In 1992, Lowell Milken funded $1.6 million to back a lawsuit against author James B. Stewart for a passage written in Stewart's book, Den of Thieves, which was about the insider trading scandals during the 1980s. In the lawsuit, Michael F. Armstrong, the criminal defense lawyer who represented Lowell Milken, alleged that the book wrongly accused Armstrong of preparing a false affidavit for a witness to sign to exonerate Lowell Milken. An Associate Justice of the Supreme Court in New York found that the passage concerning Armstrong and the affidavit were true or substantially true and that defendants were protected by the defenses of "opinion" and the "single instance" rule and dismissed the charges.

Lowell has served as chairman of Heron International, a London-based property investment and development company, for over 20 years. Lowell also serves as Chairman of National Realty Trust Inc., the largest property owner of early childhood centers in the United States. In 2020, National Realty Trust raised $415 million of new equity and is now a private real estate investment trust. Milken also is leading more than $1.5 billion of property development and investment in Reno, Nevada. One project, Comstock Commerce Center, is a 688-acre, 7.9 million-plus square-foot development of advanced manufacturing, data center, and logistics.

In 1996, Lowell co-founded Knowledge Universe with Michael Milken and Larry Ellison. In 2003, they became the sole owners of the company. In the United States, Knowledge Universe Education Holdings Inc. became the largest early childhood education company and operated under the KinderCare Learning Centers, Knowledge Beginnings, CCLC, The Grove School, Champions and Cambridge Schools brands. Internationally, it oversees early childhood education, K-12 education and post-secondary education programs and is headquartered in Singapore. Lowell served as vice-chairman of Knowledge Universe Education and he is chairman of Knowledge Universe Education Holdings Inc. In July 2015, Knowledge Universe Education was sold to Switzerland-based Partners Group for undisclosed terms.

== Awards ==

In 2000, Milken was named one of America's most generous philanthropists by Worth magazine. His work in business and philanthropy has been recognized by the National Association of State Boards of Education, the Horace Mann League and the National Association of Secondary School Principals.

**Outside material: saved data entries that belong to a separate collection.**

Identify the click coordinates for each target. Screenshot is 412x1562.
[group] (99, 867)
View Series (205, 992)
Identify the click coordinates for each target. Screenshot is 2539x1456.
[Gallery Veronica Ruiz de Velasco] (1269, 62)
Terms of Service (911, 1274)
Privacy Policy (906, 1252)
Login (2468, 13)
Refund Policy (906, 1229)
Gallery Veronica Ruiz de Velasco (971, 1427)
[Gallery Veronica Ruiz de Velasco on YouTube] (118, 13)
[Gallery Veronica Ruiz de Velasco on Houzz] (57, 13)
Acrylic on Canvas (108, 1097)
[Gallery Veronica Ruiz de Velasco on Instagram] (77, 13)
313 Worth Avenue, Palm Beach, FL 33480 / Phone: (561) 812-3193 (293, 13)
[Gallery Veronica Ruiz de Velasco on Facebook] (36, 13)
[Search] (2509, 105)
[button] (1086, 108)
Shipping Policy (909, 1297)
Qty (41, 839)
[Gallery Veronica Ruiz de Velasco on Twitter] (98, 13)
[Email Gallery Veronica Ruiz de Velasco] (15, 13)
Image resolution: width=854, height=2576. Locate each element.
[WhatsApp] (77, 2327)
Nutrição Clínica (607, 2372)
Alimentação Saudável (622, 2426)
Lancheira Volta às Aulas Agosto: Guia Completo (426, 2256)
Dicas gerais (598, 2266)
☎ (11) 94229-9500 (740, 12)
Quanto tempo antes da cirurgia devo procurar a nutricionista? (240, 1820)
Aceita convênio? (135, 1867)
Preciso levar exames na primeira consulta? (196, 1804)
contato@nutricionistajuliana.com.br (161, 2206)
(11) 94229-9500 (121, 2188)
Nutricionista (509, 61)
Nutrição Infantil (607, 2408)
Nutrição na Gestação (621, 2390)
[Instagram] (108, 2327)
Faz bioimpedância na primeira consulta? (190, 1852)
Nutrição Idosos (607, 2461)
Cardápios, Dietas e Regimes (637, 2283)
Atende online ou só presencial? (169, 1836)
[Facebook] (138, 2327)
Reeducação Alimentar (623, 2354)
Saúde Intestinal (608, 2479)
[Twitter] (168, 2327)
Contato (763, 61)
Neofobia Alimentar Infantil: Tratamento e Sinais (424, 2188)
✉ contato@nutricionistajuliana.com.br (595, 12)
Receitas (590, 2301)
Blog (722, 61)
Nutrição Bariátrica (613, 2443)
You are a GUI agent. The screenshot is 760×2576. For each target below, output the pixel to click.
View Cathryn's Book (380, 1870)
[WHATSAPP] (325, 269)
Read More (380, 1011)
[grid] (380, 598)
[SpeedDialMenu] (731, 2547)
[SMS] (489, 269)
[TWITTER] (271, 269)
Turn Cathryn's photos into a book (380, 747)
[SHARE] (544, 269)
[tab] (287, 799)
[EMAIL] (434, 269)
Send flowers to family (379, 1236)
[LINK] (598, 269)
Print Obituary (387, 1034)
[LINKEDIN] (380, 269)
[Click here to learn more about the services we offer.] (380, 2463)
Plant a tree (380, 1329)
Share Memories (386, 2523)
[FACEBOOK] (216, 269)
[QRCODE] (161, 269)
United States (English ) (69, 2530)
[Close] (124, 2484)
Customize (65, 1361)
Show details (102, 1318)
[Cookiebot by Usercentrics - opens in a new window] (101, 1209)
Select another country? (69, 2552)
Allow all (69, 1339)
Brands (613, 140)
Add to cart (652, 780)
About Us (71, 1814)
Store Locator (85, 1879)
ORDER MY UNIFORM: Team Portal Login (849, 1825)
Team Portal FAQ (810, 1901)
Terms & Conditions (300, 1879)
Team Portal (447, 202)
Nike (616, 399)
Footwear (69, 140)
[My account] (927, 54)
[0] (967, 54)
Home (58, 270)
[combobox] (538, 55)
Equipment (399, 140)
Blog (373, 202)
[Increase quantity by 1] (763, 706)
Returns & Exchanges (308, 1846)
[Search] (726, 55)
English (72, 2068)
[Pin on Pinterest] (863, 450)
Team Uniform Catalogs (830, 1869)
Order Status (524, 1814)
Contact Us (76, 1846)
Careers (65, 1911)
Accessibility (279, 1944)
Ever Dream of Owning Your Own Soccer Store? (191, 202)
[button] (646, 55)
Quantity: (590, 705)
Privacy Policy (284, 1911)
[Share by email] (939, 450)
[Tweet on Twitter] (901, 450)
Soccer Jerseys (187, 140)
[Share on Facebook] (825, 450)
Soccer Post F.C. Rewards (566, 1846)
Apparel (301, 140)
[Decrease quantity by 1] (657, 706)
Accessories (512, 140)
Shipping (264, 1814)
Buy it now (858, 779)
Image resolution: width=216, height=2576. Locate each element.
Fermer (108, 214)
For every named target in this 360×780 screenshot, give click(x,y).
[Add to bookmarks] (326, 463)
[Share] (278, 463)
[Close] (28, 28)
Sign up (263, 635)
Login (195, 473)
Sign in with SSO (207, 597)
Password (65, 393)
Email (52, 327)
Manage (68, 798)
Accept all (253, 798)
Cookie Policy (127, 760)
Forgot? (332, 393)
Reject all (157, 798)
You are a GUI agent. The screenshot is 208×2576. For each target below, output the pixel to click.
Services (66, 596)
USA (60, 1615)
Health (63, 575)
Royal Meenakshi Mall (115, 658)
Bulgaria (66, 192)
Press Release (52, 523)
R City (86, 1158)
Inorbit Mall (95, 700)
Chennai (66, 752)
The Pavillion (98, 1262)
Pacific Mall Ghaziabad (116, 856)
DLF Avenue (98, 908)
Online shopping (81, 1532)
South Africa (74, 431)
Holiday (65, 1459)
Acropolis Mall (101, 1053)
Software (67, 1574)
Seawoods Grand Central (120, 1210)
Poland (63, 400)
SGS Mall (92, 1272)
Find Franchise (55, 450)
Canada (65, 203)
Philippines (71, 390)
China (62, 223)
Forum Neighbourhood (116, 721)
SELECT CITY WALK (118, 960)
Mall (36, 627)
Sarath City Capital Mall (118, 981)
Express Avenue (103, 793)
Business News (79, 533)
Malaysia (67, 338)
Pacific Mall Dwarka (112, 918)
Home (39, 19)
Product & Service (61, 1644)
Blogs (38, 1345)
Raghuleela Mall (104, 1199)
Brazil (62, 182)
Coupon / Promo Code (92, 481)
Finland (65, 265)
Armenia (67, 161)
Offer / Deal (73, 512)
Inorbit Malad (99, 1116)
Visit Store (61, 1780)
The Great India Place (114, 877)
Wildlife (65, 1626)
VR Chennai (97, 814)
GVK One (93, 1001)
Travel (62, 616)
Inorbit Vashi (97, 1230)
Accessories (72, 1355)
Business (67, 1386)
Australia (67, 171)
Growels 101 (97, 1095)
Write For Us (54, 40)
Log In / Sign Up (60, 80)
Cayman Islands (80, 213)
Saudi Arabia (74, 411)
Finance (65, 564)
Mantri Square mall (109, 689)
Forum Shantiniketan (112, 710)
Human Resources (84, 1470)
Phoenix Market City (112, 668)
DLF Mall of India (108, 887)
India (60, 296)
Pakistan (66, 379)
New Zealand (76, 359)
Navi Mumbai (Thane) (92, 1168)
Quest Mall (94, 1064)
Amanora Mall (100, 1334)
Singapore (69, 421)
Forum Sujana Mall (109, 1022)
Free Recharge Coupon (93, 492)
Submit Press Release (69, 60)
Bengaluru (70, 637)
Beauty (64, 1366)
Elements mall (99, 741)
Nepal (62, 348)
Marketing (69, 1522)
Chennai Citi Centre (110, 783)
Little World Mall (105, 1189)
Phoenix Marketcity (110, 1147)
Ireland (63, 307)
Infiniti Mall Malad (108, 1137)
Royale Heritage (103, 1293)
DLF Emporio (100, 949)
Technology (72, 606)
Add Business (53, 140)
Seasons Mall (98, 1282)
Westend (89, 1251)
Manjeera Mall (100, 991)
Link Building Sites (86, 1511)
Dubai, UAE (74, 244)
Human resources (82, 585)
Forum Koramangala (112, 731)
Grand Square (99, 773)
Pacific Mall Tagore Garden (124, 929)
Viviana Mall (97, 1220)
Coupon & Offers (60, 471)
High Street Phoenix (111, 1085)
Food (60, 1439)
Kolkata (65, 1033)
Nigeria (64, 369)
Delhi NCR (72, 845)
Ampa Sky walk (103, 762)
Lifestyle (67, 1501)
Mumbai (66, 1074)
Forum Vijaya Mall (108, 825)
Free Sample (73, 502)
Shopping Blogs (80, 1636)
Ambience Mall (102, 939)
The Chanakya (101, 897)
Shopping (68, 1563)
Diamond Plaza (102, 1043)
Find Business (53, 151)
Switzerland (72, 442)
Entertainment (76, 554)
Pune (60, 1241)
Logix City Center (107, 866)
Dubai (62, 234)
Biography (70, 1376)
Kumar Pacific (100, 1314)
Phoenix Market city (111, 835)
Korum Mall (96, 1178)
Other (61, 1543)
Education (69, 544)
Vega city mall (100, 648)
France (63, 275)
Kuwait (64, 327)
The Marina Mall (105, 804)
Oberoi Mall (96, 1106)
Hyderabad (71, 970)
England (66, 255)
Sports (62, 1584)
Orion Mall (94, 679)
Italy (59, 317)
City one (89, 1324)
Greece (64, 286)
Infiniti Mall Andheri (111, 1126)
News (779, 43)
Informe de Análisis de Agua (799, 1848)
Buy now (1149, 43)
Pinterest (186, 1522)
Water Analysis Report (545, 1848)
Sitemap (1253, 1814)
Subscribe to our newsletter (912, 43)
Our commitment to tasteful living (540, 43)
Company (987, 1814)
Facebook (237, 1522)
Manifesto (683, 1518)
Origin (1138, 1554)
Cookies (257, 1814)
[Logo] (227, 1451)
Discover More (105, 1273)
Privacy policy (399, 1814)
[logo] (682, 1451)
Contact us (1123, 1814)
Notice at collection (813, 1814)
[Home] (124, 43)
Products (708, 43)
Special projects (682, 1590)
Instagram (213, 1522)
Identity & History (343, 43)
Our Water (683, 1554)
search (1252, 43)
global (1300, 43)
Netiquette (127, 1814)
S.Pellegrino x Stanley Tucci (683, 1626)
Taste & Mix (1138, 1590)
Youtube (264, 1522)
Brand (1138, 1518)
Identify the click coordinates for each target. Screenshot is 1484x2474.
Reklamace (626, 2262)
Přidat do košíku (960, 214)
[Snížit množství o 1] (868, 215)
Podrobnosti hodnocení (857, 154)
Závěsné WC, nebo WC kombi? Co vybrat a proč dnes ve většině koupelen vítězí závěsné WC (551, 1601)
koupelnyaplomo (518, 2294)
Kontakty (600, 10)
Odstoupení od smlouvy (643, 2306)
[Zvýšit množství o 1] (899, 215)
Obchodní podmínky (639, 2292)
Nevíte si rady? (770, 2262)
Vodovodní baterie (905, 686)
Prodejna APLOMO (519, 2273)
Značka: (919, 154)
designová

During the 2004 event "Only in America: Jewish Music in a Land of Freedom", Milken was honored by the Jewish Theological Seminary of America for his contribution to Jewish culture in the creation of Milken Archive. In 2009, the Hebrew Union College in Los Angeles presented Milken with a Doctor of Humane Letters, honoris causa. Milken was honored as one of UCLA School of Law's 2009 Alumnus of the Year for his accomplishments in public and community service, particularly in the area of education and school reform.

In May 2015, Milken accepted an honorary Doctorate of Humane Letters from Chapman University's George L. Argyros School of Business and Economics at Chapman University. The Education Commission of the States honored Milken as the 2017 recipient of the James Bryant Conant Award. The award is named for the co-founder of Education Commission of the States and former president of Harvard University, and recognizes outstanding individual contributions to American education.

Lowell Milken has been listed for the past eight years in the Los Angeles Business Journal's list of the top 500 most influential people in Los Angeles.